La Fille du New Jersey : Bonjour l’ennui
Qu’est-ce qui se passe avec Kevin Smith? Après ses portraits prometteurs de la génération slackers (Clerks, Mallrats, Chasing Amy), l’interprète de Silent Bob avait bifurqué du côté de la grosse comédie débile avec Dogme, réflexion infantile sur la religion, et le road movie burlesque Jay et Bob contre-attaquent. Au moment où il récidive avec La Fille du New Jersey, son œuvre la plus personnelle au dire même du réalisateur, on se demande si la paternité n’a pas embrouillé tout à fait l’esprit de celui qui s’annonçait comme un habile et mordant dialoguiste, tant cette bluette se révèle insipide.

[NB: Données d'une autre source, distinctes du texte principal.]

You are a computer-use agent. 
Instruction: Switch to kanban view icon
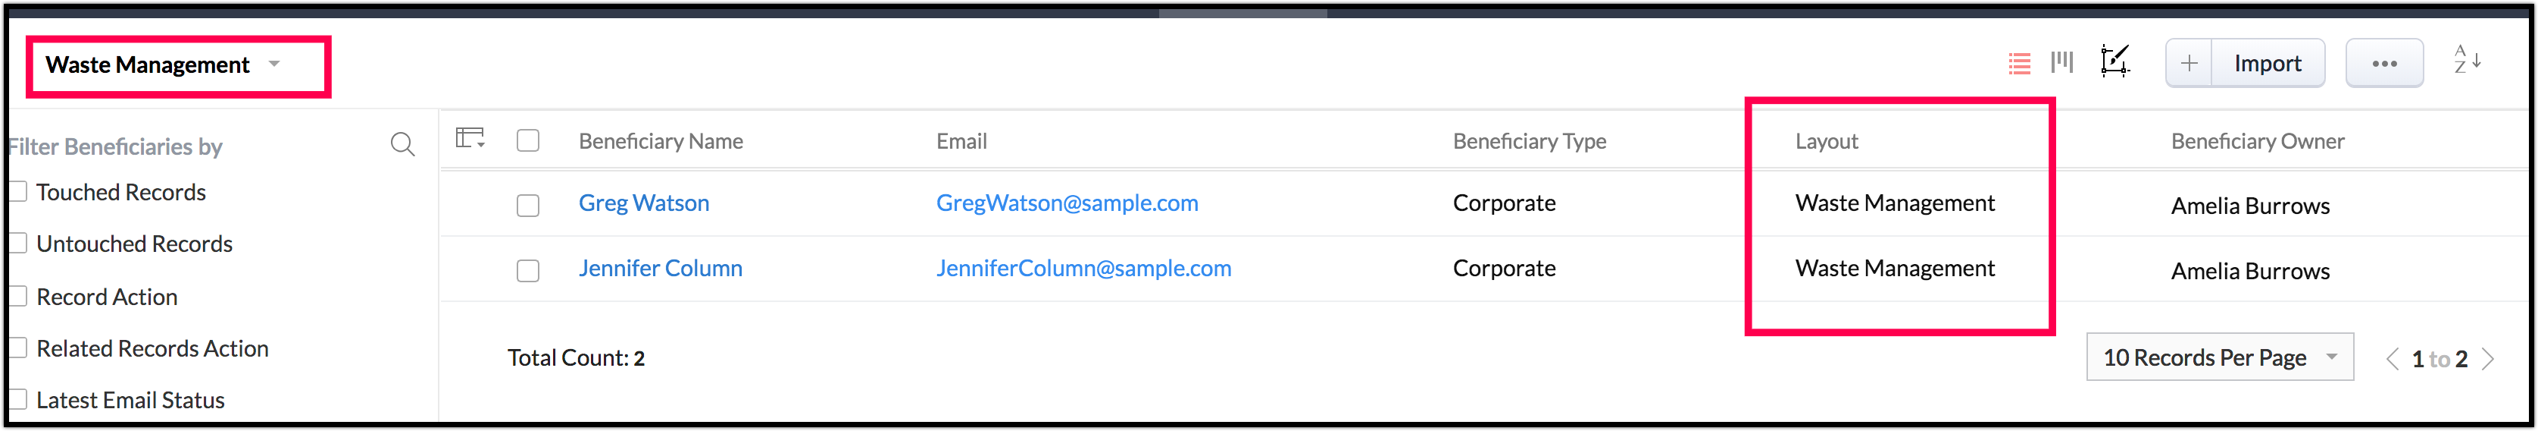(2062, 63)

Inspiré par l’amour qu’il voue à sa femme et à sa fille, Smith a donc pondu cette comédie sentimentale débutant sur une note tragique. Au sommet de sa carrière dans l’industrie du disque, Ollie Trinké (Ben Affleck) s’éprend d’une éditrice (Jennifer Lopez) avec qui il aura une charmante fillette. Ah non! Pas l’infernal duo Bennifer! Pitié, ne nous refaites plus le coup du lamentable Gigli! Heureusement pour nous tous, l’exécrable J-Lo nous fait la grâce de rendre l’âme à la suite d’une scène d’accouchement, laquelle est sans doute la moins crédible ayant été vue au cinéma. Jamais un quart d’heure n’aura paru aussi long.
Ébranlé, le pauvre Ollie aura de la difficulté à conjuguer paternité et travail. Ayant perdu son emploi après une bourde monumentale, il quitte New York et s’installe chez son père (George Carlin, qui attend vainement de se mettre en bouche quelques répliques savoureuses) dans une banlieue du New Jersey. Sept ans passent pour nous présenter Gertie (Raquel Castro, assez naturelle et pas trop gnangnan), devenue une jeune fille délurée, et pour faire entrer en scène une Liv Tyler convaincante en commis de vidéoclub à la libido bien assumée. Une fois tous ces éléments installés, le réalisateur-scénariste se met sur le pilote automatique et livre une suite de scènes toutes plus prévisibles les unes que les autres.
Et le beau Ben dans tout ça? Il prouve une fois de plus que l’habit ne fait pas le moine: qu’il revête le costume moulant de Daredevil, emprunte les ailes d’un ange rebelle ou parade en Armani, le coscénariste du Destin de Will Hunting n’arrive jamais à nous faire croire à une quelconque émotion. Aussi pénible qu’un mal de tête tenace.